What are the limits? And at what exposure or under exposure of the screen?
Is there a difference?
Walter Graff wrote :
>Of course there is an acceptable limit both above and below the threshold where the green or blue background remains properly keyable.
Yes Walter that's what I'm getting at, what is that acceptable threshold?
Does it vary from machine to machine or how it's set up?
Sometimes we must make compromises on the eveness of the screen (ie:around 3 dimensional objects) and I would be interested to see at what limits we have and by what criteria can we base those limits. There are times when the screen looks good by the meter but the camera gets a reflective angle off the screen which makes a key more difficult which makes it important to judge the screens luminance at the camera angle.
>>... I think it important to understand that in the end you should be lighting the color for what it is and not just to illuminate the background with a consideration of the foreground element first.
>Absolutely true but if you can get a great key off 2 stops under and it helps eliminate spill and reflections on your subject then that's the choice to be made. But then how much latitude within the screen is there before reaching the unkeyable threshold on the underexposed side? I've seen discrepancies with this and was wondering what variables can cause them in post.
<< I used to do one show with a 30'x40' blue screen each week. At first I lit it for illumination only. Then I started to realize how much easier I made the engineers job when I lit it for proper color saturation.
I'm curious. When the lights were dimmed to 33%, was the change in color temperature (lighting shifting warmer/less blue light on the blue screen) a factor in the key? I'm wondering about the key's tolerance of a shift in color temperature of the light source on the screen. How warm can you go?
How blue could you go? Would you have noticed this difference on a vector scope? And what's more valuable for reading the screen on a shoot like that, a waveform monitor or a vector scope?

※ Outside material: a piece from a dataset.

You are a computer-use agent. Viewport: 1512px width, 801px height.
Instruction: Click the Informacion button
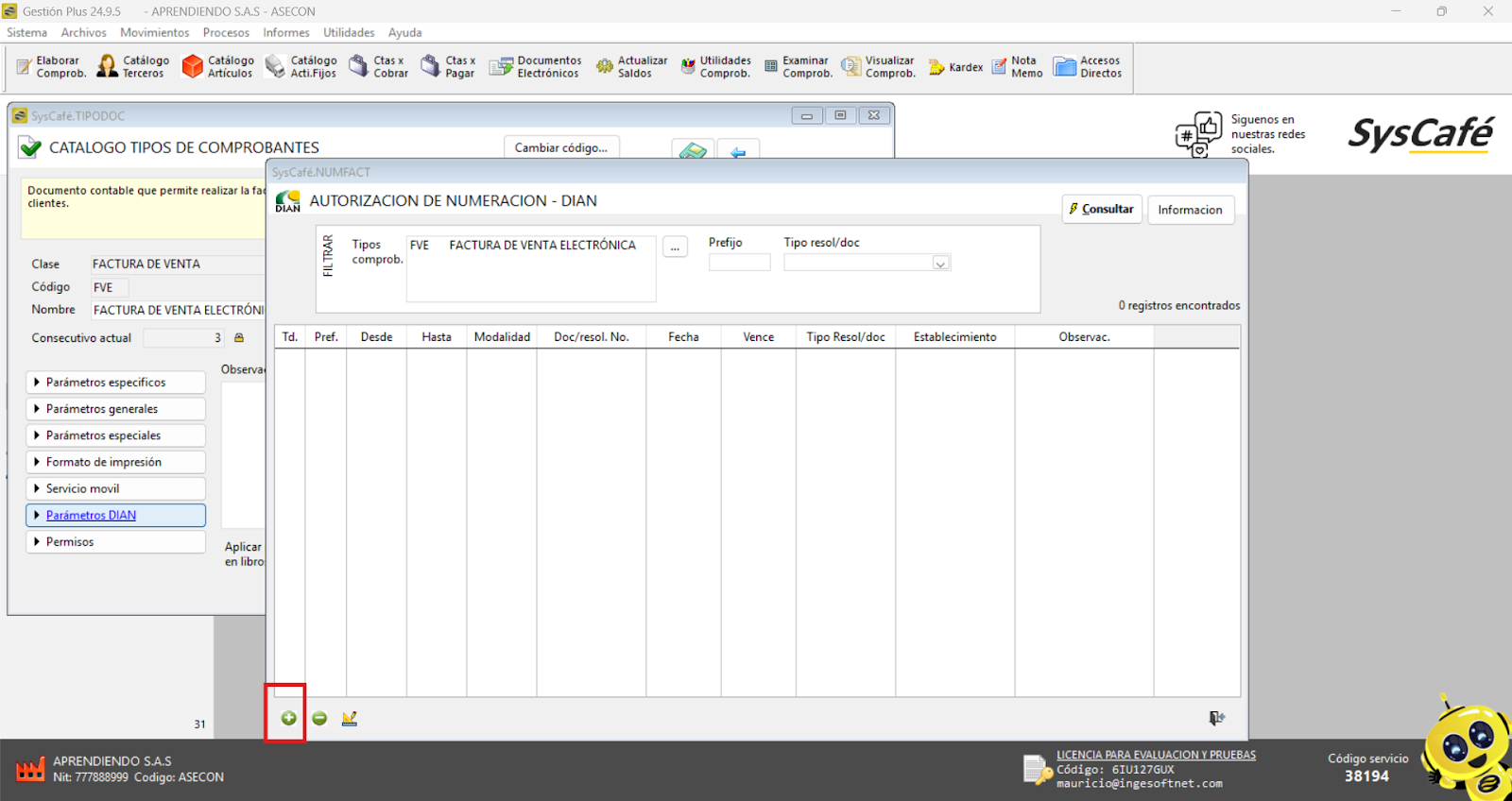(x=1190, y=210)
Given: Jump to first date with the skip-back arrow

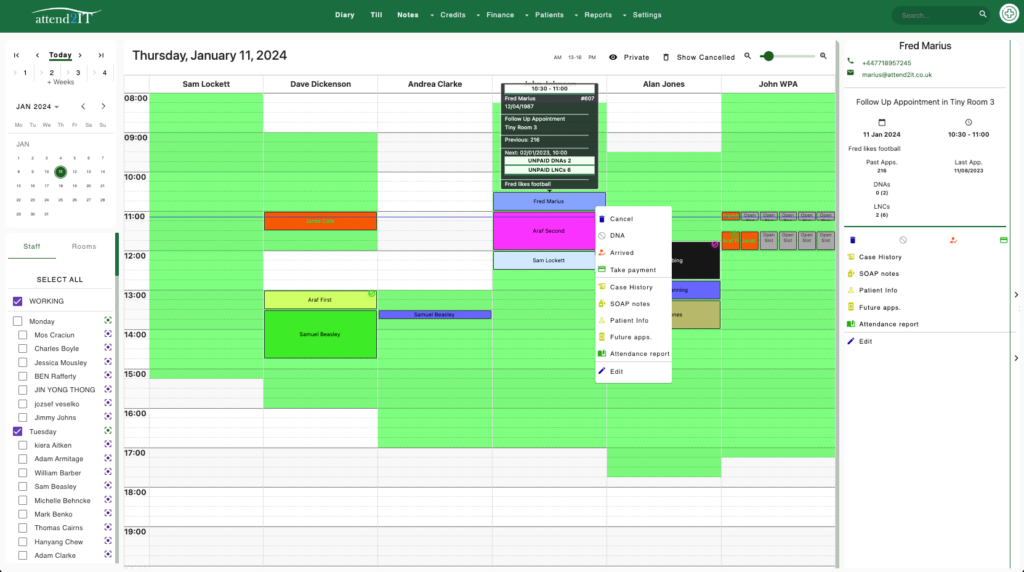Looking at the screenshot, I should click(17, 55).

>>What are the limits? And at what exposure or under exposure of the screen?
>Again, I think our fine colleagues in post will say that they can get it within a stop range (+ or - a 1/2 stop), but the real question is do you want them also to be able to add shadows to the b.g. that are cast on stage? If so, I believe that you have to be more consistent with the exposure for the green/blue you want keyed out in order to make it easier for them to pull your shadow cleanly.
>Anyone else w/experience on shadows you WANT to use doing this kind of work?
>When the lights were dimmed to 33%, was the change in color temperature (lighting shifting warmer/less blue light on the blue screen) a factor in the key?
>Be careful not to draw too many generalizations from specific cases without specific parameter information. For instance, if you have a hypothetical monochromatic blue or green screen (reflects nothing back that is not the wavelength you want) then dimming lights (shifting them towards red) will not affect chroma...it's just that as you dim them you will lose proportionatly more green than longer wavelengths so your exposure curve would drop faster than a light meter would imply.
>If you have a screen which is not monochromatic (say, a white wall) and you light it with lights filtered through a "perfect" green filter, the same could be said to happen, since all the light hitting
our theoretical white wall would be filtered to pass only the "green" that we are selecting.
>Most real world situations fall between these two extremes.
>The degree of reflectance of green (and sbsorbtion of "non-green") of the screen will vastly affect its touchiness about light source purity.
>Conversely, if you are using narrow band iluminating sources for your screen, color variations on the screen and even big chunks of dirt become much less of a problem.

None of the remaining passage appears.